В-третьих, меня душило знание о том, что предстоит пережить мне и моим близким уже в следующие годы. К примеру, через полтора года, в июле 1346, король Эдуард Английский поведет свое войско через Нормандию в Пикардию, где у деревни Креси 26 августа оно сойдется в битве с французским противником. Выживет ли мой Оливер тогда, ведь он будет призван своим королем... Мне, как историку, известно, что после своей победы англичане не вернуться домой, а останутся осаждать портовой город Кале почти год. Если даже Оливер не погибнет за это время, то, в любом случае, ни он, ни наши дети не увидят конца этой войны, которую потомки назовут Столетней.

Вся жизнь мужа пройдет в битвах за личные интересы короны, а что будет со мной и нашим ребенком?

В-четвертых, спустя еще немного времени нашей семье, как и всей Западной Европе, не удастся избежать катастрофической эпидемии чумы. В истории редко бывали случаи подобной массовой гибели людей. Переживем ли мы это, а наш малыш?

И как, зная все обстоятельства, согласиться привести в жизнь своего ребенка в эти времена?

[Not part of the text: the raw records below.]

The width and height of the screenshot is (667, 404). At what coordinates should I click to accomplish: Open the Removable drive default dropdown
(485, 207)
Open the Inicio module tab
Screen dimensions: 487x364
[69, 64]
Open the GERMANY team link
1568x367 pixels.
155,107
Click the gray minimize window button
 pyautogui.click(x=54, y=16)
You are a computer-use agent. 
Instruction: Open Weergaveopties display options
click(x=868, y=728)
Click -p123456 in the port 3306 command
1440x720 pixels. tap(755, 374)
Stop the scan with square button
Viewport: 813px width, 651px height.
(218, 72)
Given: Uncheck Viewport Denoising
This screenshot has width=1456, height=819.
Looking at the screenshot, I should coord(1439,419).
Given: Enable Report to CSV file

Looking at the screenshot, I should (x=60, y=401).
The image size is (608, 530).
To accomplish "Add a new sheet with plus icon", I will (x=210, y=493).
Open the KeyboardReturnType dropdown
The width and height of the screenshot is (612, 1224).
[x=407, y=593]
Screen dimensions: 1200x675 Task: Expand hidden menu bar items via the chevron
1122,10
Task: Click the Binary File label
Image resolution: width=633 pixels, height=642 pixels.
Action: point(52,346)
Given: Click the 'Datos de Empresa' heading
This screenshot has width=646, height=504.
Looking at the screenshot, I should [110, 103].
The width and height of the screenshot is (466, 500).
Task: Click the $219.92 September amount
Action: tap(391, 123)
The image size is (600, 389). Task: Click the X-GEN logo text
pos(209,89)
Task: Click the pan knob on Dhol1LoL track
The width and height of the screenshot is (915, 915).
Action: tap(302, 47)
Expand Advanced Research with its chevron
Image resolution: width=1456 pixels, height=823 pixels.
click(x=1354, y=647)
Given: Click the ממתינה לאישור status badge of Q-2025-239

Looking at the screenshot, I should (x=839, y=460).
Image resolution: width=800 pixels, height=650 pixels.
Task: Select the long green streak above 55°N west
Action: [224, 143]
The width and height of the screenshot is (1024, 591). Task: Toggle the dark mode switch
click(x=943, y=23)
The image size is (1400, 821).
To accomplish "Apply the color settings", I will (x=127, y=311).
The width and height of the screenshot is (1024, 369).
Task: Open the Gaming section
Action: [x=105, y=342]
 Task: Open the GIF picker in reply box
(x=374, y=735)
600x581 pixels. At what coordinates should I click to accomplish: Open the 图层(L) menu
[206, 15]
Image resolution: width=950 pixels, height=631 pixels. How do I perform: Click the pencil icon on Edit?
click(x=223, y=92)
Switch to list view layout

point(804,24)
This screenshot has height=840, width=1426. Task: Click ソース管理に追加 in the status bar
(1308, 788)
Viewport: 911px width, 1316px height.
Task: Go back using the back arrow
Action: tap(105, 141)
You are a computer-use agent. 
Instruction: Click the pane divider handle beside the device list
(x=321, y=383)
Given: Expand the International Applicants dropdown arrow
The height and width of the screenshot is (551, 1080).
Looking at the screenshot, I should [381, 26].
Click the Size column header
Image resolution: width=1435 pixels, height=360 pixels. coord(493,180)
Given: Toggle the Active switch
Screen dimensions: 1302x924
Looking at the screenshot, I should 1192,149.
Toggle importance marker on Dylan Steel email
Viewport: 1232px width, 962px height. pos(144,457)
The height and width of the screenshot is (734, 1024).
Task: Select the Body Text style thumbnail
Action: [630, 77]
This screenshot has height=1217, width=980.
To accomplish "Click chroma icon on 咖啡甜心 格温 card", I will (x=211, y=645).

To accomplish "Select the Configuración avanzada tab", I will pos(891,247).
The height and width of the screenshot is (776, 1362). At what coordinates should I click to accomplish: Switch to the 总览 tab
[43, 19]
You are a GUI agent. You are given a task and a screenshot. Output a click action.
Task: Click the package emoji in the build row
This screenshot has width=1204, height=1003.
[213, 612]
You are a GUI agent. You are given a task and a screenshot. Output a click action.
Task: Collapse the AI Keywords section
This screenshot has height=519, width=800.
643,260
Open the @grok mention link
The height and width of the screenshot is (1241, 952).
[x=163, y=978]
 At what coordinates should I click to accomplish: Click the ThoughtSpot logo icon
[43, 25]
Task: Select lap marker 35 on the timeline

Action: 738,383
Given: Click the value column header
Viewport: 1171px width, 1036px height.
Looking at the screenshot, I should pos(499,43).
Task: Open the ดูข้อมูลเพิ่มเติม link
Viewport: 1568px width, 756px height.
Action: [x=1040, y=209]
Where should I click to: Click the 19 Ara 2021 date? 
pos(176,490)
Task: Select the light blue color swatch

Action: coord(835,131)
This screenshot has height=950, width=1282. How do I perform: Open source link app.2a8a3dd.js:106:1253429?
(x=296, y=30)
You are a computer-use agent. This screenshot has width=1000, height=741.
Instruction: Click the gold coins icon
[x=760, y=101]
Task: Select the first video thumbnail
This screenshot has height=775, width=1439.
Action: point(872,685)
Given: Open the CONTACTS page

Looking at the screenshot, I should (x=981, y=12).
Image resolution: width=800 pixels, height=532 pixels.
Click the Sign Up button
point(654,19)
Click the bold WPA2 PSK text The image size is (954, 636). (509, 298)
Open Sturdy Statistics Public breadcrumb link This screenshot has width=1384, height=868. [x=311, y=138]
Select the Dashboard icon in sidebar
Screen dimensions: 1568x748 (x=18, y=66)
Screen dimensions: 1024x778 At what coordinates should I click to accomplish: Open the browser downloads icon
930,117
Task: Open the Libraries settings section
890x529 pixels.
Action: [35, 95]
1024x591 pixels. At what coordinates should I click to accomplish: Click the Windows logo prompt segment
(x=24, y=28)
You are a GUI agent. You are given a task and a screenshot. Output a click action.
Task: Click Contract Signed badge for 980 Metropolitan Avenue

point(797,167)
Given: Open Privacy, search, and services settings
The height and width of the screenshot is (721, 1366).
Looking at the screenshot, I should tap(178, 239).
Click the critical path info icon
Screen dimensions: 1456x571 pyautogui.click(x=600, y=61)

Конечно, все эти размышления появлялись в моей голове постепенно, когда я занималась делами в Берзхилле, разговаривала с людьми, гуляла по внешней стене замка, все чаще избегая сопровождения. Даже во время сна мой мозг продолжал работать и выдавал страшные картины неминуемых событий.

Но несмотря на мои внутренние страхи, жизнь шла своим чередом. Не прошло и месяца после Рождества, как вся округа всколыхнулась от новости, что Патрик Этеридж овдовел. Его супруга Маргарет, с которой он в последние месяцы нигде не появлялся, умерла от длительной болезни.